The Russian government has brushed aside reports that the European Union is considering easing some financial sanctions against Moscow that would help save the Black Sea Grain Initiative (BSGI) and reiterated that the United Nations-led initiative is set to expire on 17 July.
“Under these conditions, it is obvious that there are no grounds for further continuation of the Black Sea Initiative,” foreign ministry spokeswoman Maria Zakharova said on Wednesday.
Moscow is taking steps so “that all ships participating … can successfully complete their mission and leave the Black Sea before the end of its validity period”, she added.
Zakharova’s statement comes in response to a report in the Financial Times on Monday, according to which the EU is mulling softening financial sanctions, thus enabling the Russian Agricultural Bank to handle payments related to Russia’s own grain exports.
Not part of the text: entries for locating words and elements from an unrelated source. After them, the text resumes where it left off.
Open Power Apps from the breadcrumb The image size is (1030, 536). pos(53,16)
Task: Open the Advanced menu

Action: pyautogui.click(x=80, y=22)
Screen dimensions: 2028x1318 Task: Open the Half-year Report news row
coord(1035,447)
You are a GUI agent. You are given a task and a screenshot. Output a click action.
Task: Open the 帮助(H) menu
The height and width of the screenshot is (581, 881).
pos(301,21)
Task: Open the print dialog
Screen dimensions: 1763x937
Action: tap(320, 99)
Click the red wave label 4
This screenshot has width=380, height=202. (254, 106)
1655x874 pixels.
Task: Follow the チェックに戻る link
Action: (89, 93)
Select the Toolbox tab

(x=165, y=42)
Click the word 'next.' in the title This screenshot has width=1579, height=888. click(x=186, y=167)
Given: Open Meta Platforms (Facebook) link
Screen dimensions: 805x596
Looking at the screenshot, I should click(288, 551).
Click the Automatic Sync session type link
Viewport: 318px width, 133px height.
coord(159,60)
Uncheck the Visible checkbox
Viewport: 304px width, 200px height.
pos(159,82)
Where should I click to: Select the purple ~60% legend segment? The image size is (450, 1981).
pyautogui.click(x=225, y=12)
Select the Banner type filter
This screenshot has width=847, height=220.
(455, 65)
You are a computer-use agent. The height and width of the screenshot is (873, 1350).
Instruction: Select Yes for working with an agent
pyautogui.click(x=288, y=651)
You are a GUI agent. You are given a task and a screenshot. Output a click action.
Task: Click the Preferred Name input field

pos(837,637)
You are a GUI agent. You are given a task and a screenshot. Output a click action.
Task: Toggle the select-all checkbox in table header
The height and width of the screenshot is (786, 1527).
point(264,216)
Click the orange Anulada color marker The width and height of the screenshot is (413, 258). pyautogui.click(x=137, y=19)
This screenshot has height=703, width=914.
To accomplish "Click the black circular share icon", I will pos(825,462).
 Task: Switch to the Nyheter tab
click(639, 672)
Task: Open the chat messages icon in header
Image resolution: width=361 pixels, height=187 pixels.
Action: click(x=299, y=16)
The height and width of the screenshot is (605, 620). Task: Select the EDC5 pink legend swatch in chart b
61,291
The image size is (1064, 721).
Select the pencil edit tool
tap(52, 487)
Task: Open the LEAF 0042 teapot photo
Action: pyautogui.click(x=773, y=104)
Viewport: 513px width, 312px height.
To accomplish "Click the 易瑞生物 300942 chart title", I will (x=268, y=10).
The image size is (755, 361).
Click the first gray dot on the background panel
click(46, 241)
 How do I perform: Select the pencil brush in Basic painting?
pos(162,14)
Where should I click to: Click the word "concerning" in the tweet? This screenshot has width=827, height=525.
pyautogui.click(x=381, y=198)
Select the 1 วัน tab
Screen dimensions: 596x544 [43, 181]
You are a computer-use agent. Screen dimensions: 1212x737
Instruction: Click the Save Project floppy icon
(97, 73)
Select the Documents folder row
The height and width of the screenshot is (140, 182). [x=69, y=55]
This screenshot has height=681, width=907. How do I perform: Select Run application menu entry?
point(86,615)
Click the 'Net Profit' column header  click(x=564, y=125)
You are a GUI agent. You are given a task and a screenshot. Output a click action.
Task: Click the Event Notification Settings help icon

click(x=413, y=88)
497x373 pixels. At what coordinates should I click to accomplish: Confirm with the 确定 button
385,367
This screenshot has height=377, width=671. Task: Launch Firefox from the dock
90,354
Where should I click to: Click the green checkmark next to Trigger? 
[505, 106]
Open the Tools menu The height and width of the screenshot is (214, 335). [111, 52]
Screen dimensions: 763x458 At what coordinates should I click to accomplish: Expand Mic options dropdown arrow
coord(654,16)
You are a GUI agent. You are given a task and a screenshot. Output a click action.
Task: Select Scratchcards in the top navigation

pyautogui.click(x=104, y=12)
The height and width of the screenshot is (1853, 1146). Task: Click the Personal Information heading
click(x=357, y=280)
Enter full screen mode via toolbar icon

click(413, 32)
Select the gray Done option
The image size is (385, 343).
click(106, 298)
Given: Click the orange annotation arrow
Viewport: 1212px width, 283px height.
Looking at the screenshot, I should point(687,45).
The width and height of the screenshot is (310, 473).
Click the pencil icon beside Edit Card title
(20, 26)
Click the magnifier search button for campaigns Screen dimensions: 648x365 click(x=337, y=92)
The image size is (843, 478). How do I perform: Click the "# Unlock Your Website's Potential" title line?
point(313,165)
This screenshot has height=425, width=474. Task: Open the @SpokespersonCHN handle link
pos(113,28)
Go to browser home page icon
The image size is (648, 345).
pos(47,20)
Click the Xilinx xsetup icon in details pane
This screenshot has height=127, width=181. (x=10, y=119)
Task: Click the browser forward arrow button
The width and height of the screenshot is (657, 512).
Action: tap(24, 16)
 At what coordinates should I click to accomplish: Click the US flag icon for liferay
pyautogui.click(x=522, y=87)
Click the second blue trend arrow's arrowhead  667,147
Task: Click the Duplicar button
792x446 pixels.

The Russian Agricultural Bank could regain access to the global SWIFT interbank messaging system through a new, separate subsidiary, the Financial Times said, citing unidentified officials.
Zakharova, however, dismissed the idea as “deliberately impossible”.
Russia is being asked to immediately consent to extend the Black Sea grain scheme, while opening up a new bank subsidiary and connecting it to SWIFT would take several months, she argued.
“They [the West] are trying to create the appearance of some breakthrough results” amid a “surge of propaganda”, Zakharova said.
As TradeWinds reported on Monday, concessions over SWIFT were unlikely to sway Russia, as it is just one of several conditions set by Moscow to extend the BSGI.
Moscow has been blaming Ukraine for failing to reactivate an onshore pipeline that would facilitate a separate agreement between Moscow and the UN for the export of Russian ammonia — a key component of fertiliser.
An explosion that damaged the Togliatti-Odesa pipeline last month made it unlikely that it would become serviceable before the BSGI’s renewal.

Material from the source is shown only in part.